Why: “When you consume greasy or fried foods, the high-fat content can delay the emptying of the stomach and the release of digestive enzymes,” Osbaldeston says. “This delayed gastric emptying can lead to feelings of fullness, bloating and discomfort during the flight.” Also, the reduced humidity in the airplane cabin can contribute to dehydration. And when you consume greasy or fried foods, which often have low water content, it can further exacerbate the dehydration effect. Dehydration affects digestion by reducing the production of digestive juices and impairing the overall digestive process. So, while the airport McDonald’s may always look alluring, it’s best pass.
Avoid: Spicy foods.
Why: They can irritate the stomach lining and increase the risk of acid reflux or heartburn, Osbaldeston says. Spices like chili peppers and hot sauce contain compounds called capsaicinoids, which stimulate the release of stomach acid. When combined with a reclined seating position during your flight, the upward flow of stomach acid (acid reflux) is more likely to occur. Research has also shown that capsaicin, the primary active component in chili peppers, can lower the pressure of the lower esophageal sphincter (LES). The LES is a muscle at the junction of the esophagus and stomach that helps prevent stomach acid from flowing back into the esophagus.
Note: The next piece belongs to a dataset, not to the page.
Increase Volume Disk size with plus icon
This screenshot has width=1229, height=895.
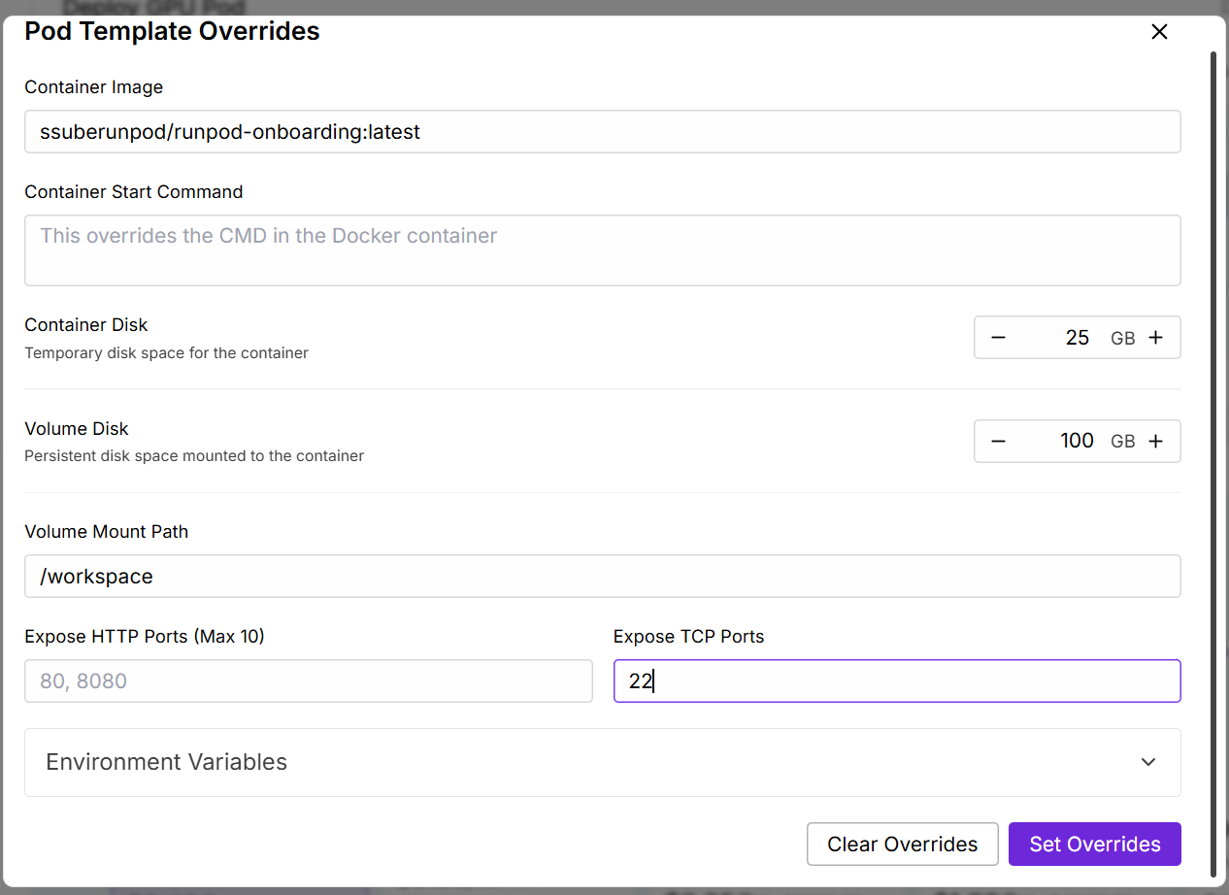coord(1155,442)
When LES pressure decreases, it becomes easier for stomach acid to travel upward, leading to discomfort and a burning sensation in your chest, aka heartburn.
Avoid: Alcohol.
Why: While you may want to jumpstart your vacay with a cocktail or ease your nerves, it’s best to wait until you get off the plane. Alcohol can dehydrate you quickly during a flight, disrupt sleep patterns and cause headaches, says Brittany Ford, a registered holistic nutritionist.
Avoid: Caffeinated drinks.
Why: A moderate amount of caffeine is fine for most individuals, but it’s important to remember that caffeine is a diuretic, which can contribute to dehydration. If you choose to consume caffeinated beverages like coffee or tea, ensure you balance them with plenty of water to maintain hydration.
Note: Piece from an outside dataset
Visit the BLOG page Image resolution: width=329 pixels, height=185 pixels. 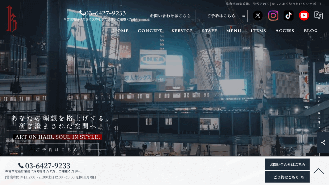coord(311,31)
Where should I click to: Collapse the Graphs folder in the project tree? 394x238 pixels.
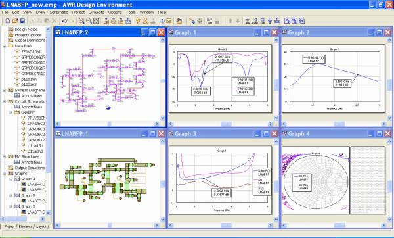(5, 174)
Choose: Lean protein such as grilled chicken or fish.
Why: Protein helps you feel full and provides essential amino acids for muscle repair, says Caleb Backe, a health and wellness expert at Maple Holistics. These options are generally easier to digest compared with heavier meat choices. Snacking on unsalted nuts or seeds, such as almonds or pumpkin seeds, can also provide a healthy dose of fiber, protein and healthy fats, adds Ford.
Choose: Hydrating foods and drinks such as water, herbal tea, coconut water, cucumbers, watermelon, celery or oranges.
Why: These have a high water content, which can counteract the dehydrating effects of the cabin air, says nutritionist Mary Sabat. The more dehydrated you become, the greater the risk for nausea, headaches and even worse jetlag. The Aerospace Medical Association (AsMA) suggests drinking 8 ounces of water per hour in the air. This will also help combat bloat, fatigue and discomfort.